Traffic features. In traditional networks, traffic features are primarily collected from various network devices; whereas in SDN, the traffic information of SDN controllers is directly obtained from switches using the OpenFlow protocol. For example, the InSDN dataset [12] collected from the controller includes the duration of the flow, type of transmission protocol, the maximum timeout time of the flow, idle time of the flow, number of packets transmitted and received from the source to the destination, number of packets and packet size for simultaneous bidirectional data transmission in the network, and standards for the subsequent manual calculation of traffic features. There are 48 features, including difference, minimum value, maximum value, and mean value. Although some of the names of these features collected in the SDN environment are the same as those in the traditional network dataset, considering the CIC-IDS2017 dataset [49], there are 73 common features between the two. However, SDN is more sensitive to attacks owing to different network architectures. Therefore, what is considered normal traffic in traditional networks may be regarded as attack behavior in the SDN environment. Therefore, by collecting the features of packet traffic in SDN, we can analyze the behavior of network traffic, which to detect abnormal traffic and identify possible attacks.
Attack behaviors. Decoupling the control layer and the data layer and the design of centralized management of network behavior by the controller brings some specific new threats to SDN. For example, Santos et al. [34] used four machine learning methods, such as random forest, to detect SDN. As a result, there are three types of DDoS attacks: controller attack, flow table attack, and bandwidth attack. Among them, the classification performance of controller attacks is the worst, possibly because of important features that are similar to the detection of SDN attack types and normal traffic patterns. For example, the duration features of traffic in SDN controller attacks are similar to those of normal traffic. Although these features are widely used in traditional networks to detect different attacks, they cannot effectively detect SDN controllers—device attacks. In addition, common SDN attacks include saturation attacks from the data layer to the control layer, link flooding attacks, and flow-rule flooding attacks. Abbas et al. [50] pointed out that there are different correlations between the traffic features and various attack behaviors in the SDN environment and analyzed six types of attack behaviors for detecting DoS, DDoS, brute force cracking, exploration, botnets, and web applications. For example, traffic duration has the greatest impact on distinguishing normal traffic from brute-force, probe, botnet, and Web application attacks, whereas the total deviation in the reverse packet sending time has the greatest impact on identifying DDoS attacks. Therefore, the dataset used to train the intrusion detection system must be collected in an SDN environment, various possible attack behaviors for the network architecture must be assumed, and the relevant features of these attack behaviors must be recorded to learn and recognize the type of attack effectively.
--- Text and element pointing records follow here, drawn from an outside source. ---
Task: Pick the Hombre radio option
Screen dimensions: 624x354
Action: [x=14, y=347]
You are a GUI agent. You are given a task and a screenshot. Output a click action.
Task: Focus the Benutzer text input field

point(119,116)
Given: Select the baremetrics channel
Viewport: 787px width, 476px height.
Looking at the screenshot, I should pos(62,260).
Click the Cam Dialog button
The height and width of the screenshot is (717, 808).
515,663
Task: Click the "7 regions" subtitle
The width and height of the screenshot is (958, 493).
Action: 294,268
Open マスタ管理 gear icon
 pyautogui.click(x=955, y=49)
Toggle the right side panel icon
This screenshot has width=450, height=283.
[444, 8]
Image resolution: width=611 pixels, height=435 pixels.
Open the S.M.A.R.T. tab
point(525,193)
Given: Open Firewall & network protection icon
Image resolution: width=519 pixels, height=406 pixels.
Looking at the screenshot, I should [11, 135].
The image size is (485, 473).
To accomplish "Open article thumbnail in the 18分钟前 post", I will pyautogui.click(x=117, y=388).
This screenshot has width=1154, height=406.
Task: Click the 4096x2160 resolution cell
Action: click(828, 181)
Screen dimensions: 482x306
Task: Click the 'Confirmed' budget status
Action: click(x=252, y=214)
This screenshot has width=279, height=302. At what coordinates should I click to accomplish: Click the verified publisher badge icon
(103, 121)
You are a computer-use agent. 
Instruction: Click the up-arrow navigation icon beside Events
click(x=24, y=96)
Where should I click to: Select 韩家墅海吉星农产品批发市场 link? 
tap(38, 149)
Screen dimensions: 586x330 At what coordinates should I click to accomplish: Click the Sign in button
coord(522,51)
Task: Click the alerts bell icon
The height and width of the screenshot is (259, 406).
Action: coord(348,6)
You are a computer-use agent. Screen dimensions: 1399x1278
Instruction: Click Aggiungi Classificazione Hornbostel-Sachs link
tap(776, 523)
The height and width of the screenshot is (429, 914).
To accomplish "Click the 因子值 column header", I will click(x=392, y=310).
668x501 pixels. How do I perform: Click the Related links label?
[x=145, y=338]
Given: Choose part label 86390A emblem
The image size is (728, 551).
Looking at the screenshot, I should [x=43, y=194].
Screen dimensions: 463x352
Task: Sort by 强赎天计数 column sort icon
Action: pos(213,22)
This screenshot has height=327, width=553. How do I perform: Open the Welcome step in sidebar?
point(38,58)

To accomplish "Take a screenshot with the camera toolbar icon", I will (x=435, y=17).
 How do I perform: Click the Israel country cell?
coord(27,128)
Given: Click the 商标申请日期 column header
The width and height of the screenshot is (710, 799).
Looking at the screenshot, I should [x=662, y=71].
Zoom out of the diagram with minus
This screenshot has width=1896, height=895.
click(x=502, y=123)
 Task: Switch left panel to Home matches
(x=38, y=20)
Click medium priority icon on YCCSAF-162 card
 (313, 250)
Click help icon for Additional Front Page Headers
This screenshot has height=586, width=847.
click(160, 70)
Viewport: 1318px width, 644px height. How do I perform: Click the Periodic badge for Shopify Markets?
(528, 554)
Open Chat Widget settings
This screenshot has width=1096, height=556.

4.3.2. Detection Differences of between Active Attacks and Passive Attacks

The proposed model is trained against active attacks, such as DoS attacks. Although it may not be directly applicable to passive attacks such as eavesdropping, there may still be signatures or traffic analysis that can indirectly help detect passive attacks. We illustrate the differences between active and passive attack detection from three perspectives: datasets, methods, and measures.
  • Datasets. Actively attacked datasets typically include situations in which an attacker actively modifies or interferes with the data. In contrast, passive attacks involve the unauthorized interception of data without actively modifying or destroying data. Therefore, the period for collecting samples, the attack behavior identification, and labeling rules of markers must be considered.
  • Methods. The common method of detecting active attacks is the use of machine-learning classifiers or rule-based methods for anomaly detection. In contrast, passive attacks typically use traffic analysis to detect snooping attacks or apply encryption technology to protect data. Even if an attacker intercepts data while it is encrypted, extracting meaningful information is difficult. For example, An and Yang [51] formulated a new framework for opacity for distributed state estimation to meet the confidentiality requirement. In addition, they proposed two opacity-enhancing algorithms against the intruder models with different eavesdropping capacities for a subset of nodes.
  • Measures. The evaluation of active attacks usually involves testing the detection rate, accuracy rate, and efficiency of the training model for known attack patterns. Public training and testing datasets are typically used to provide the recognition and processing capabilities of a model for specific attack types. In contrast, passive attacks involve monitoring the accuracy of traffic patterns, the security of encryption algorithms, and the ability to detect anomalous activity. Additionally, known passive attack patterns or synthetic test cases can be used to evaluate the ability of a defense system to detect and protect against snooping attacks.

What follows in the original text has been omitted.